3. A Sorrow Fierce and Falling by Jessica Cluess

This YA historical fantasy (mostly) sticks the landing for the Kingdom on Fire trilogy, an intrigue-heavy take on Victorian England in which three magical traditions must unite to face an army of interdimensional demons…or perish. I lead with the worldbuilding here because it’s Jessica Cluess’ greatest strength: the three hierarchies, and the fraught history between them, make for an engrossing look at old institutions floundering in crisis. That drama, far more than the monster stuff, is what really animates A Sorrow Fierce and Falling. The monster stuff, in fact, is the source of most of its weaknesses. Sometimes vivid and harrowing, but mostly oversimplified and under-articulated, the fantastical threat itself doesn’t pull all that much weight, but luckily for this book, its political and personal scaffolding make up a fair part of the difference.
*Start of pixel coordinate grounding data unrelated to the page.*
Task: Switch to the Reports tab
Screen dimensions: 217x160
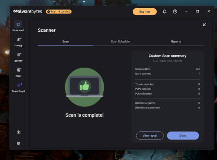Action: tap(176, 42)
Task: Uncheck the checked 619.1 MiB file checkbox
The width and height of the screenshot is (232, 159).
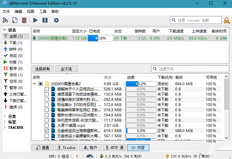Action: (x=47, y=131)
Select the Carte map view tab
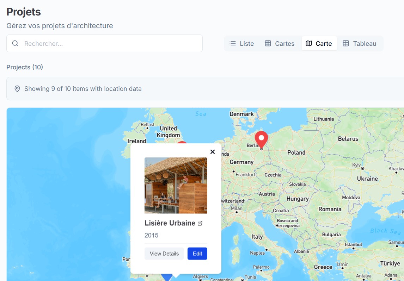 coord(319,44)
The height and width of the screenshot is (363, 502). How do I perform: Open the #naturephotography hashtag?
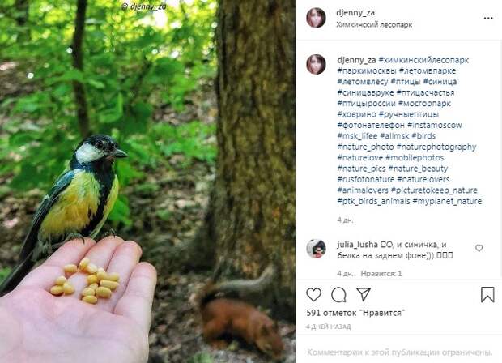(436, 147)
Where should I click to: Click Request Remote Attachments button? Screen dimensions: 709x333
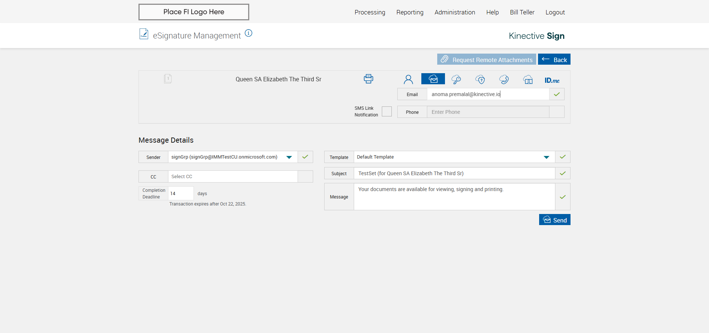click(x=486, y=60)
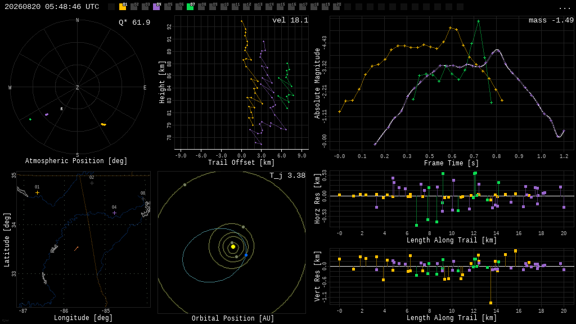Screen dimensions: 576x324
Task: Click the T_j 3.38 value
Action: 287,176
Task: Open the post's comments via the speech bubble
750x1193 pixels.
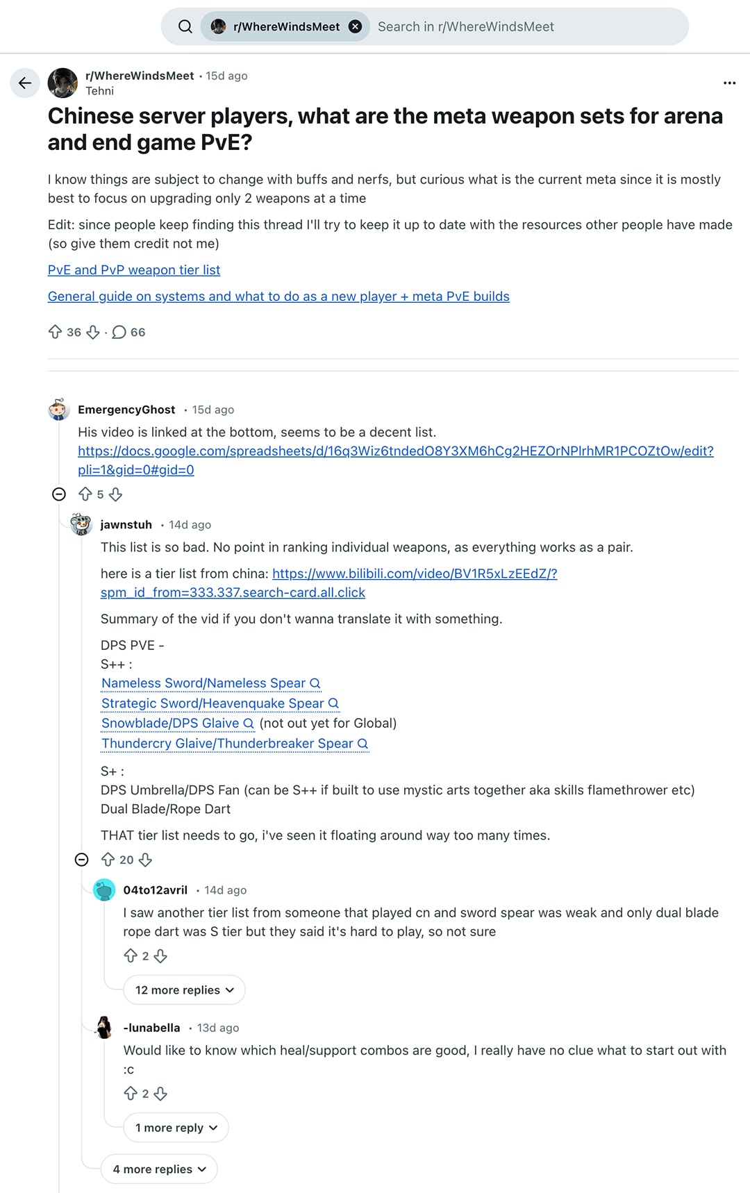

4. The Two Towers by J. R. R. Tolkien

This panoramic sequel to The Fellowship of the Ring makes a world’s worth of worthy additions to its predecessor. Taking the ring to Mordor––and protecting the rest of Middle-Earth in the meantime––loses what remains of its optimistic, early-quest luster for something much more perilous, and, I think, much richer. As we see the effects of Sauron’s mustering more closely, the industrialization-weary subtext comes into starker relief. As things darken on the horizon, the characters’ conviction in protecting what, and who, they love shines with a sincerity that puts The Two Towers firmly into tear-jerker territory. I cried often, and generously, though this reading, and that’s to say nothing of book three. 😭 😭


5. Red Tigress by AmĂŠlie Wen Zhao

The sequel to 2019’s YA fantasy Blood Heir, Red Tigress also makes a rewarding go at expanding the world of its series, following the exiled princess Anastacya as she tries to gather allies in her bid for the throne. The villains are iffy, and the climax is clumsy and drawn-out, but on the whole, Red Tigress is a well-structured fantasy of political intrigue, and it makes a keen use of character that speaks well to Zhao’s talent for cutting to the heart of things, something she swings with equal prowess as a worldbuilder and as a chronicler of people. Red Tigress is actually slightly shorter than Blood Heir, but because it does that expansion so well, it feels a lot bigger. (Reviewed here.)


6. The Hawthorne Legacy by Jennifer Lynn Barnes

While it veers often into soapy territory, this sequel to 2020’s The Inheritance Games makes three crucial improvements on its predecessor: higher emotional stakes for the love triangle, a more personal slant to the late-stage twists, and a banter-y group dynamic that lets the puzzles get more dangerous while, paradoxically, the general tone veers very light. It may seem an odd approach for a sequel whose subject matter is a little darker, but in all things, Jennifer Lynn Barnes errs on the side of maximum fun, yielding another volume of pure popcorn that reads splendidly in three sittings or less.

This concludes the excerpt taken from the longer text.